Maurilio Barozzi
Melandri, dalle curve alle onde
martedì 11 settembre 2007
TORBOLE SUL GARDA - Marco Melandri, pilota di moto Gp, in mezzo al lago, su un catamarano. È una notizia! Lui scosta gli occhiali: «È la prima volta che vengo sul Garda. Anzi no: ero stato a Desenzano per un evento».
Non è il suo ambiente, questo. Lui è abituato al rombo dei motori, all’odore di gomma bruciata e di benzina. Accompagnato dal placido sciabordio dell’acqua, pare proprio fuori luogo. Ma il brivido della velocità ha voluto provarlo anche sul catamarano. E si è anche divertito: «Ma la paura che provoca l’asfalto è un’altra cosa», aggiunge.
Già... Marco Melandri a vederlo in faccia, senza casco, senza tuta, senza moto tra le gambe, è quello che è davvero: un ragazzo di ventiquattro anni che ne dimostra anche meno.

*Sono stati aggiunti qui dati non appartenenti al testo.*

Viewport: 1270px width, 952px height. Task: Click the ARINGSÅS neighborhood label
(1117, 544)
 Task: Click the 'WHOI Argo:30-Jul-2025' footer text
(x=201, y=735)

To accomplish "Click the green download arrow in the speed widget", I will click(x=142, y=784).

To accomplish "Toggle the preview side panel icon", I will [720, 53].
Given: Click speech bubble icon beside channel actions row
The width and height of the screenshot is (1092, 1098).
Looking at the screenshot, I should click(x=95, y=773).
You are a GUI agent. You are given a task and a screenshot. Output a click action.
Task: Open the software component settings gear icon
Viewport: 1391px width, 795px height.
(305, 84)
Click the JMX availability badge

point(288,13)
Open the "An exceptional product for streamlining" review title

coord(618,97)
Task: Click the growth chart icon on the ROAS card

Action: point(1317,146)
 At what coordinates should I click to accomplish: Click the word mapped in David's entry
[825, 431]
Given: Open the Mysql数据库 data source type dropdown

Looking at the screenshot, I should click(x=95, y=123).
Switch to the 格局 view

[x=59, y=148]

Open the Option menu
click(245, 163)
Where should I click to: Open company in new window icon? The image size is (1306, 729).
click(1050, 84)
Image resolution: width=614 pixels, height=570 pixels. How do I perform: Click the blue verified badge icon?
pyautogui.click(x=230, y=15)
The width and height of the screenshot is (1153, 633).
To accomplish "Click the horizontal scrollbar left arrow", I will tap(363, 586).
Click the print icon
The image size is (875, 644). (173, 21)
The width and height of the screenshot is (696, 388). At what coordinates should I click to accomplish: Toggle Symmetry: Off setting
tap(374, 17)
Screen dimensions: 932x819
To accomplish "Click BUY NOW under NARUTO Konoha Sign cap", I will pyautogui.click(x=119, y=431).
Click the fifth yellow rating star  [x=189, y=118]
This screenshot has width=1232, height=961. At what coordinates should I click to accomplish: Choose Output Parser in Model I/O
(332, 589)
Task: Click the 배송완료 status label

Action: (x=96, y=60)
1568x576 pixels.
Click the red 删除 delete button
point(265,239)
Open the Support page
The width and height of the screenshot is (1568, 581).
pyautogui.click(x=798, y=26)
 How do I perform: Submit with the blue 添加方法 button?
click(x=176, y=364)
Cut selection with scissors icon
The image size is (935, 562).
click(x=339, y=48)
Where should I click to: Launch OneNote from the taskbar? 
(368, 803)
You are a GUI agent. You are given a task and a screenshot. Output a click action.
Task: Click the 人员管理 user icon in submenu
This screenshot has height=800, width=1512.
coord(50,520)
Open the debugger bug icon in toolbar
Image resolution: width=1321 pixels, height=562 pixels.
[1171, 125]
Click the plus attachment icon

Il viso simpatico, solare, sorridente; una disponibilità che non ha niente a che fare con quella di certi arroganti diventati famosi non si sa bene perché.
Lui famoso lo è per un motivo ben preciso: sa cavalcare una moto a trecento all’ora. Lo fa nei circuiti del motoGp e nell’ambiente è considerato uno dei più forti: a livello di Dani Pedrosa, per chi sa di chi sto parlando. Lì lì con Valentino Rossi, per farlo capire a tutti.
Racconta che sul catamarano ci era già andato, una volta, in Tunisia. Ma qui a Torbole è tutt’altra cosa: «Mi hanno anche fatto guidare. Bellissimo.
Spero di venire ancora qui, ma purtroppo per me il tempo è una risorsa davvero limitata». Ma come? Un ragazzo di 24 anni pieno di soldi che gira il mondo e pure qui ha quattro o cinque ragazzine che lo aspettano fuori a caccia di un autografo, non ha tempo per sé stesso? Sorride. «Siamo sempre nei circuiti. Riesco a vedere un po’ le città in cui andiamo a correre, solo se le gare sono in due domeniche consecutive: appena finita la gara possiamo partire subito verso la nuova destinazione: così il giorno dopo ho tempo per andare a correre o visitare la città. Se c’è un’interruzione settimanale, invece, finita la gara si resta un paio di giorni in pista per effettuare test. Poi si torna a casa ma sono stanco e di solito uso il giorno libero per riposare. Dopodichè siamo di nuovo al lavoro, senza soste». Altro che viaggiare e spendere soldi all’americana e andare a donne...
A proposito, Marco, dove hai la residenza tu? In Italia o in giro per il mondo come Valentino Rossi? «Sono inglese anch’io», risponde. Uhmmm...
Meglio tornare alle gare.
A quattro anni i suoi lo hanno messo su una moto. E lui non ci è più sceso. «Un Malaguti 50 - racconta -. Mio padre era appassionato, e sono cresciuto tra motori e riviste. Era inevitabile che diventassi un pilota».
Un pilota sì, ma per essere un campione ci vuole ben altro. Infatti lui si allena ore e ore tutti i giorni, anche in palestra. «Non faccio fatica, anzi: mi piace. Poi serve molto per prevenire gli infortuni, che nel nostro lavoro sono piuttosto frequenti. È il mio preparatore a dirmi di non esagerare. Ad esempio mi impone di non andare oltre le due ore con la bicicletta, sennò magari io farei di più».
L’unico rammarico Marco lo ha per quanto riguarda l’ultima stagione. «Non sono molto contento. Ci sono stati bei momenti, ma mi aspettavo di più. Spesso noi della Honda abbiamo pagato la mancanza di cavalli: nei circuiti veloci è troppa la differenza con altre moto e se ti manca potenza non puoi pensar di competere». Allora, cosa manca a Melandri per essere un pilota perfetto? «Perfetto? Uhmm... Non saprei... Penso che una cosa che mi manca è un test con una moto ufficiale». Mentre il tuo lato forte? «Il sorpasso».
Si dice che alcuni piloti siano ottimi perché conoscono bene la moto e sanno dare i giusti consigli ai meccanici. Lui scuote la testa: «Fesserie. Il pilota deve fare il pilota, trovare traiettorie. Per la moto ci sono gli ingegneri.
Io devo spiegare nei dettagli le imprecisioni, questo sì, ma non certo intromettermi. Sarebbe come se l’ingegnere mi dicesse come devo guidare.
Se lo sa fare, lo faccia lui. Vuoi che ti dica una cosa?». Sono qui apposta.
«Se io dovessi smontare la moto, non la saprei nemmeno rimontare, anche perché ormai è tutta elettronica».